One distressing result of this lack of spare space has received much publicity of late years. That is the pain and disability usually in the lower back but at times in the neck associated with a “slipped disk.” Between each pair of vertebrae is a mass of spongy springy material which cushions shocks and allows guarded movements. Sometimes this ruptures and pushes into the spinal canal. But a nerve is always present on either side between the vertebrae, and space is limited. The displaced material therefore causes pressure on the nerve and resulting pain. Surgical removal of the disk is often necessary, although this is far from being always the case.
Perhaps the most striking thing about the nervous system is its lack of the power of regeneration. Destroy a nerve cell and it is gone forever and no other will take its place. However, the nerve fiber may be injured somewhere along its course. All the part thus separated from the body of the cell will waste away. But from the point of injury the wounded cell may slowly push out fresh fiber. Even this re-growth compares poorly with what we get in other tissue. Surgeons cut many tissues which in a few weeks may be as good as new.

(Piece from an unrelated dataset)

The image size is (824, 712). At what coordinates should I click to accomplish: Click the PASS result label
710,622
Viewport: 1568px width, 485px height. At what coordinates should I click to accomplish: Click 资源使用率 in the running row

If they cut across a nerve fiber, the function of that nerve is lost for many months. Nervous tissue also is delicate and easily injured. That is why the brain and spinal cord are protected as no other parts of the body are.
This system is the great regulator of the body. Even the endocrine system, whose importance is so recognized now, is said to be dominated by the pituitary and this latter is lorded over by a part of the brain. Once it is necessary to activate the body, the nervous system is in command.